Text to read
* * * *
By Vijitha Yapa

Ever since the end of World War II, Western nations led by the US and Britain have been at the forefront of championing liberal democracy and free trade. But by 2017, their positions have undergone a radical transformation. With his calls for ‘America First’ and dumping allies like the EU, President Donald Trump is focussing more on the ground than the distant horizon.

The world is experiencing a change from a new order to an old America with its ‘Me First’ attitude. Russia’s Vladimir Putin, North Korea’s Kim Jong-un, Israel and some nations in the Middle East are among the new friends of the United States.

China is waking up to its responsibilities to the international community while President Xi Jinping has become its supreme leader for life. Meanwhile, Trump is threatening to tax every Chinese product. But unlike in the recent past in the Middle East, provoking a conflict with China will not result in any country rushing to support Uncle Sam. As for trading with the EU, Trump prefers to pursue bilateral trade with European nations.
* * * *
Provided material
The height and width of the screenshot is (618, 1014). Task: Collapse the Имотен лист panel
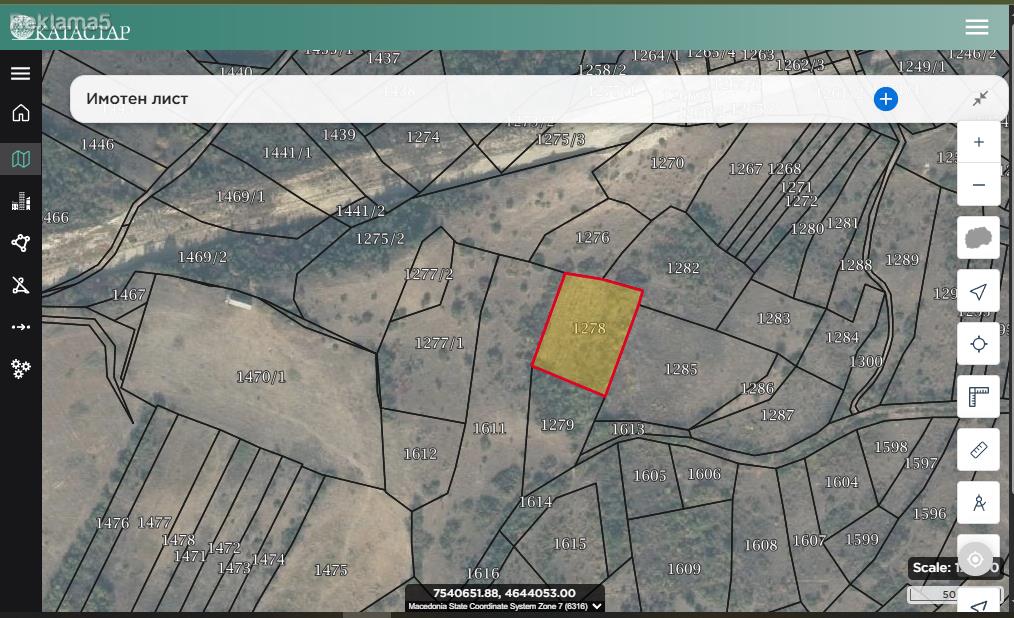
* * * *
What you will do
#1 According to the article on the shift in US foreign policy, who has become China's supreme leader for life?
#2 Echo the part of the article on the shift in US foreign policy that starts with the words "By Vijitha Yapa" and ends after the words "the United States.".
#3 Proceed with the article on the shift in US foreign policy, picking up after its last sentence.

Outputs for the tasks
#1 President Xi Jinping.

#2
By Vijitha Yapa

Ever since the end of World War II, Western nations led by the US and Britain have been at the forefront of championing liberal democracy and free trade. But by 2017, their positions have undergone a radical transformation. With his calls for ‘America First’ and dumping allies like the EU, President Donald Trump is focussing more on the ground than the distant horizon.

The world is experiencing a change from a new order to an old America with its ‘Me First’ attitude. Russia’s Vladimir Putin, North Korea’s Kim Jong-un, Israel and some nations in the Middle East are among the new friends of the United States.

#3
Historian Michael Burleigh’s excellent book offers insights into where exactly we’re headed. In an interesting forensic examination, he suggests that while the world may be on the cusp of still more dramatic changes, it is possible that the risks will bring not only change but surprisingly a wholly positive transformation.

According to him, it’s far too simplistic to believe that a more self-assertive China is going to assume global leadership, which position the US seems to be vacating. Burleigh raises the question as to who would have thought that China could champion globalisation and lead the battle on climate change.

He notes that achieving hegemony in the Asia-Pacific region is China’s priority. The Asian giant is believed to be committing US$ 5 trillion to build infrastructure projects in Asia, the Middle East and Europe under the Belt and Road Initiative, to boost growth and trade.

Burleigh confesses that he’s not a futurologist and lacks the gift of prophecy. But he reminds readers that the removal of Saddam Hussein did not result in Iraq becoming a beacon of democracy and liberal economics. In fact, the battle between Iran and Saudi Arabia for regional dominance has become more intense.

He notes that the public’s war weariness was also a factor that contributed to faux isolationist Trump becoming president of the United States.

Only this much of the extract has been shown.